As Mark mentioned, Manta is built on top of SmartDataCanter, and as such the engineering work behind it was crucial to Manta: Orlando developed the compute node service that is involved with the provision of every Manta service, Pedro built the workflow engine that actually implements provisioning and Kevin developed the operator console that you’ll have to just trust me is awesome. John developed the auth mechanism that many first-time users will use to create their Joyent accounts today, and Andrés developed the name service replication that assures that those new users will be able to store to Manta.
In terms of SDKs, Marsell developed the ruby-manta SDK, Trent developed both the Python SDK (including mantash!) and Bunyan — the node.js logging service that has been proven indispensable time and time again when debugging Manta issues. Speaking of node.js, no one will be surprised to learn that Manta is largely implemented in node — and that TJ and Isaac were both clutch in helping us debug some nasty issues down the stretch, reinforcing our conviction that the entire stack should be under one (virtual) roof!
Josh Wilsdon developed the vmadm that lies at the heart of SmartOS provisioning — and deserves special mention for the particularly heavy hand he applied to Manta in some of our final load testing; any system that can survive Josh is production-ready! Robert and Rob both jumped in on countless networking issues — they were both critical for implementing some necessary but complicated changes to Manta’s physical networking topology. Brendan provided the performance analysis that is his hallmark, joining up with Robert to form Team Tunable — from whom no TCP tunable is safe!

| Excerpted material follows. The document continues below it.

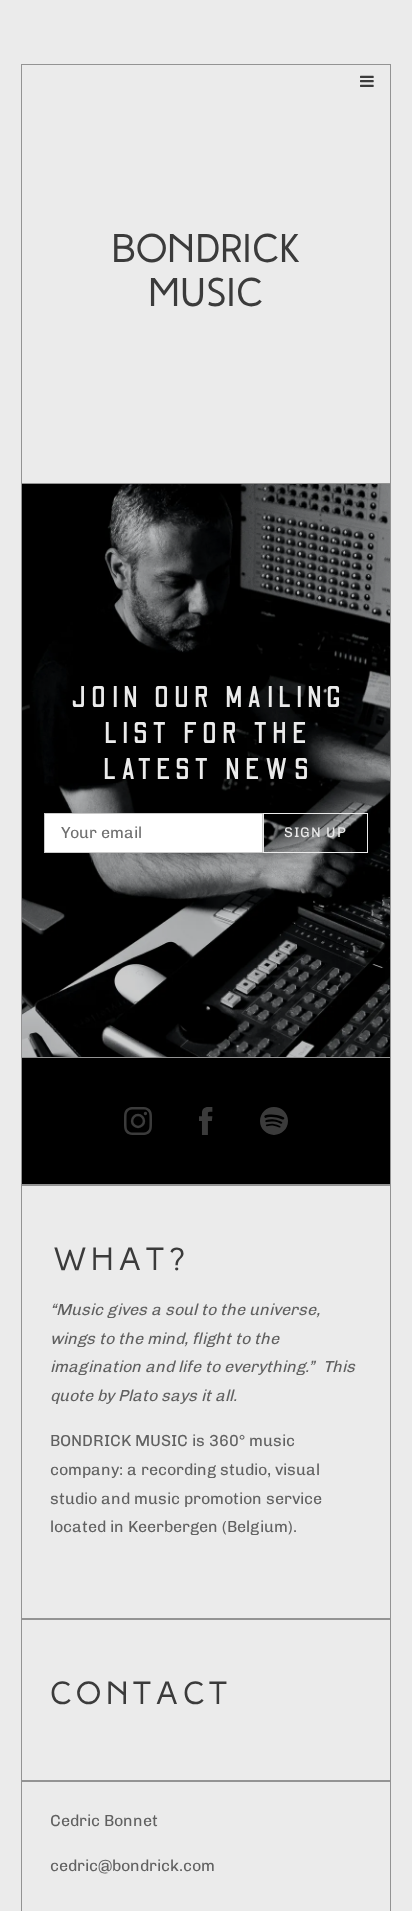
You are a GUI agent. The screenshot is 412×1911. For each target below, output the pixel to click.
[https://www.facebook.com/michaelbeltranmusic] (206, 1121)
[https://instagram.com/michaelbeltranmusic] (138, 1121)
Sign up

Jonathan developed the multi-archecture package support which became necessary for the Manta implementation and Filip made sure all sorts of arcane software ran on SmartOS in the Manta compute zone. (When you find that what you’re looking for is already installed in a Manta compute zone, you have Filip to thank!) Finally, Josh Clulow developed mlogin — which really must be tried to be believed. If you’re trying to understand the Manta compute model or if you just want to play around, give mlogin a whirl!
From Mark’s initial flash of insight (and my barrage of swearing) to finished product, it has been a long road, but we are proud to deliver it to you today; welcome to Manta — and dare we say to the next generation of object storage!